Work required
Reproduce the entries starting at the line containing "At what coordinates should I click to accomplish: Activate" and ending at the line containing "pos(193,468)", changing "Eyedropper" to "Color Picker" and leaving all else unchanged.

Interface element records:

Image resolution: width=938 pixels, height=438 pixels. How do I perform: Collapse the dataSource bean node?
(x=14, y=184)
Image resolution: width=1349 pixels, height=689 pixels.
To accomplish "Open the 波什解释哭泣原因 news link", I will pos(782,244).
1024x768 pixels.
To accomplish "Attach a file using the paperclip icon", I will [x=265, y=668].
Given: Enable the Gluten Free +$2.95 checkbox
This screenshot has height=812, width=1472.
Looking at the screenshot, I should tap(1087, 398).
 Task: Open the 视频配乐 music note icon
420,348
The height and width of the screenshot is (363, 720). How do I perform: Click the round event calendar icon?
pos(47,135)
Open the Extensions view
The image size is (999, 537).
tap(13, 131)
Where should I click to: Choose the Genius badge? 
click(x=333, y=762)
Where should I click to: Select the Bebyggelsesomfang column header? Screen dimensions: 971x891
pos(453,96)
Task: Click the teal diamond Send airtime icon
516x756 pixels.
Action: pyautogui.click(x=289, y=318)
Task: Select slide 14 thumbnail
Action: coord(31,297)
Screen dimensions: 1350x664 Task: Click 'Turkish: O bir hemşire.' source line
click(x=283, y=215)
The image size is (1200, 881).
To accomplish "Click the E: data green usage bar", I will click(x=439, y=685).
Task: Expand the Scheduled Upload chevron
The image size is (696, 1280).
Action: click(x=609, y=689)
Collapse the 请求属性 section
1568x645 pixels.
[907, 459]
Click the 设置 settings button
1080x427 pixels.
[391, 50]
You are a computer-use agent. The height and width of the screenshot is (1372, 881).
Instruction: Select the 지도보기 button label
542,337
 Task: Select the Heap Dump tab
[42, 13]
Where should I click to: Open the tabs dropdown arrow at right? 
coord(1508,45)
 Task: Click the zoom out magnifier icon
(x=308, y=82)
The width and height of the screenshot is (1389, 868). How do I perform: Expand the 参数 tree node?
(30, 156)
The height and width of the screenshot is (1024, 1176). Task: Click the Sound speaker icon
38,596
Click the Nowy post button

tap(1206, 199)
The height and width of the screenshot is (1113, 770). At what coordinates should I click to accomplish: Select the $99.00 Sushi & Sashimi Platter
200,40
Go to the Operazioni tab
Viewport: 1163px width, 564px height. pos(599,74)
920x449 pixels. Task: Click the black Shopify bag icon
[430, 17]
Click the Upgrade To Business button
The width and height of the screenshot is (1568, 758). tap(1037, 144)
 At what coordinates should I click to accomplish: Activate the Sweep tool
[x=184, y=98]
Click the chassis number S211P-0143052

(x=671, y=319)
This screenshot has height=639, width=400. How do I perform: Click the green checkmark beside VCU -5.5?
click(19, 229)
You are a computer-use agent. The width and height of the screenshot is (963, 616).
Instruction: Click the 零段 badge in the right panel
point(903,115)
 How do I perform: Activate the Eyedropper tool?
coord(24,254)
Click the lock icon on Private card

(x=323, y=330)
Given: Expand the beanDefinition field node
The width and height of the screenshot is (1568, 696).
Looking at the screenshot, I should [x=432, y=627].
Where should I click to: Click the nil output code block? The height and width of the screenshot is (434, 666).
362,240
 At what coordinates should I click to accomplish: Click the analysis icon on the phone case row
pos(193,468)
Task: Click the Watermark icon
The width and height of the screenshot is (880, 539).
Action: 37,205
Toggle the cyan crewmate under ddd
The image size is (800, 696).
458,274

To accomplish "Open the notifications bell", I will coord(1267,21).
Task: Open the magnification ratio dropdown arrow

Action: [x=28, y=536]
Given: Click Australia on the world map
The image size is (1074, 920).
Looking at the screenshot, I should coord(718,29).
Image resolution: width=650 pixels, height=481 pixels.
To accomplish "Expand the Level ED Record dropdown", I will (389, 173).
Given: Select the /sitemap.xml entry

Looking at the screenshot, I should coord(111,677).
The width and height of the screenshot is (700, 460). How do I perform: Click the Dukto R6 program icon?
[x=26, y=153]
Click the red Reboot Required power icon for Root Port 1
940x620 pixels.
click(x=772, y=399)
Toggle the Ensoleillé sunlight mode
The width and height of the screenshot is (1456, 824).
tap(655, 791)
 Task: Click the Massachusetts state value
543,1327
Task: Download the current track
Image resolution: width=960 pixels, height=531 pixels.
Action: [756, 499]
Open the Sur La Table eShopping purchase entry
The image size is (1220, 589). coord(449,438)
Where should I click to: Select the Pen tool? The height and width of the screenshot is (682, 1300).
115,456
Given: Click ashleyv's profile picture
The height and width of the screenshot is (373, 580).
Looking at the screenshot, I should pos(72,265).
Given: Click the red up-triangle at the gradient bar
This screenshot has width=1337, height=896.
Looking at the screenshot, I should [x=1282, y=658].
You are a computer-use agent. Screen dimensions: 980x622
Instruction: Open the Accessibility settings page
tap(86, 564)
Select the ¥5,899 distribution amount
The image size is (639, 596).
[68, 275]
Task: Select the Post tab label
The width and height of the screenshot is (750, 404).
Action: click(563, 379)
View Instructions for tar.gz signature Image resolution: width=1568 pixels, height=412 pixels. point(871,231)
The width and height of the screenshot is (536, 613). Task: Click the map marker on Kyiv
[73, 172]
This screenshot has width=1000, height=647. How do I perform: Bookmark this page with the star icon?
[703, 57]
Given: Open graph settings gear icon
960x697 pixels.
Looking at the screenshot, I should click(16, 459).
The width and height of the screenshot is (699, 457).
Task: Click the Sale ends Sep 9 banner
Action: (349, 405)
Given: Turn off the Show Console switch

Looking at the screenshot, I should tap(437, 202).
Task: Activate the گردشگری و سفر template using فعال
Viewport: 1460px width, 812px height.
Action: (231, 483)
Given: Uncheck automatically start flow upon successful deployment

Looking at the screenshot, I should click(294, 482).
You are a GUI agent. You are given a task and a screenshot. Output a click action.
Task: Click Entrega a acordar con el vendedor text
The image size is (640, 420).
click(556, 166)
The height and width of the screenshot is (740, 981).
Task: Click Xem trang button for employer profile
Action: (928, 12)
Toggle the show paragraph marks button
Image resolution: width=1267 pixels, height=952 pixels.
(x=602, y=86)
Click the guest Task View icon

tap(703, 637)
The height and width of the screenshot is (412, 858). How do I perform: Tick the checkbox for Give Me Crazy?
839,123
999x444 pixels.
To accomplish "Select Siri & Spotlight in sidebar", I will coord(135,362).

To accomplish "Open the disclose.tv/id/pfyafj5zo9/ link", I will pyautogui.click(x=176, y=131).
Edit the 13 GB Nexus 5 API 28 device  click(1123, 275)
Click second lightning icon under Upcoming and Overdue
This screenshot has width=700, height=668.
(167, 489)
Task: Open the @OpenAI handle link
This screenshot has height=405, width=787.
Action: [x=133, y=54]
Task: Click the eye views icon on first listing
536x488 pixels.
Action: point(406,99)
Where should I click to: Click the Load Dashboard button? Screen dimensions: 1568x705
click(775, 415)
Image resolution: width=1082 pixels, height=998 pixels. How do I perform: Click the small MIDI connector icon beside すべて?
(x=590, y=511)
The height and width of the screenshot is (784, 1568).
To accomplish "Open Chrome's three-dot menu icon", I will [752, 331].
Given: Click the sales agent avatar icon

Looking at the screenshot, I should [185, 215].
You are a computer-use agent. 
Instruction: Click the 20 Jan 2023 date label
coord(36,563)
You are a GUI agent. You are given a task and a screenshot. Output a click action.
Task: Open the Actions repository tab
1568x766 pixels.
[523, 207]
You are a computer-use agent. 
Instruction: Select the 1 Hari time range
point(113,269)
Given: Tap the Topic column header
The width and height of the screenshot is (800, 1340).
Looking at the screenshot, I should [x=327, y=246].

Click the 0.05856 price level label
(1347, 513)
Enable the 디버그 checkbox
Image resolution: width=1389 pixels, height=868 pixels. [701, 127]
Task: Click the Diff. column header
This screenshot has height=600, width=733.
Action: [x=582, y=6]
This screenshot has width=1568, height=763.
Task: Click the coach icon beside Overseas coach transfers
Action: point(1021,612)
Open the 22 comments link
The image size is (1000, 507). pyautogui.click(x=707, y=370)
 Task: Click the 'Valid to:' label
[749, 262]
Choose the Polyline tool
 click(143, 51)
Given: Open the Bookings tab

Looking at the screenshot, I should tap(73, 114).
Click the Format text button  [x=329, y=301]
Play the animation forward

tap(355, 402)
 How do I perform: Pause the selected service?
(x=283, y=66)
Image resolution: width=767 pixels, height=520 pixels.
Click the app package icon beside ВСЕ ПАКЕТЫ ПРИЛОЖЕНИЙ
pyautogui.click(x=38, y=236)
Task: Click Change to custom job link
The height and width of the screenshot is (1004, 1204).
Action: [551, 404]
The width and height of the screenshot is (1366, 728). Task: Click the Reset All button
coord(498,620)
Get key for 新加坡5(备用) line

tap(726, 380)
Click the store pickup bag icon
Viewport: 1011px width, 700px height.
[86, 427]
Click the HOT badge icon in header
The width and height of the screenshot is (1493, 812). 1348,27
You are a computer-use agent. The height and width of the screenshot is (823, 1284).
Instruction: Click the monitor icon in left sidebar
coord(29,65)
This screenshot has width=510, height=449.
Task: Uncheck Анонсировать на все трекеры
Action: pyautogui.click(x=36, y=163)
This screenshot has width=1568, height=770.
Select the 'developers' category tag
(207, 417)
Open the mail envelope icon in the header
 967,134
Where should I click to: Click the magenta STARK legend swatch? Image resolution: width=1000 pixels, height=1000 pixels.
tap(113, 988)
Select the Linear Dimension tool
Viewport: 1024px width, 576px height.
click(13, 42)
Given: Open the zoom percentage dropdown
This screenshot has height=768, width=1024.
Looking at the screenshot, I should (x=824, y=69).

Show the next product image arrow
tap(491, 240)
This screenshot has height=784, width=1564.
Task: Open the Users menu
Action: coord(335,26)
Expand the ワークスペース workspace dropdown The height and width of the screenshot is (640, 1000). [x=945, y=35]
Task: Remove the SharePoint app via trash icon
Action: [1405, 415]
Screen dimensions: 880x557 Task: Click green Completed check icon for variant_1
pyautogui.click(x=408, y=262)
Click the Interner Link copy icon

Right answer
 At what coordinates should I click to accomplish: Activate the Sweep tool
[x=184, y=98]
Click the chassis number S211P-0143052

(x=671, y=319)
This screenshot has height=639, width=400. How do I perform: Click the green checkmark beside VCU -5.5?
click(19, 229)
You are a computer-use agent. The width and height of the screenshot is (963, 616).
Instruction: Click the 零段 badge in the right panel
point(903,115)
 How do I perform: Activate the Color Picker tool?
coord(24,254)
Click the lock icon on Private card

(x=323, y=330)
Given: Expand the beanDefinition field node
The width and height of the screenshot is (1568, 696).
Looking at the screenshot, I should [x=432, y=627].
Where should I click to: Click the nil output code block? The height and width of the screenshot is (434, 666).
362,240
 At what coordinates should I click to accomplish: Click the analysis icon on the phone case row
pos(193,468)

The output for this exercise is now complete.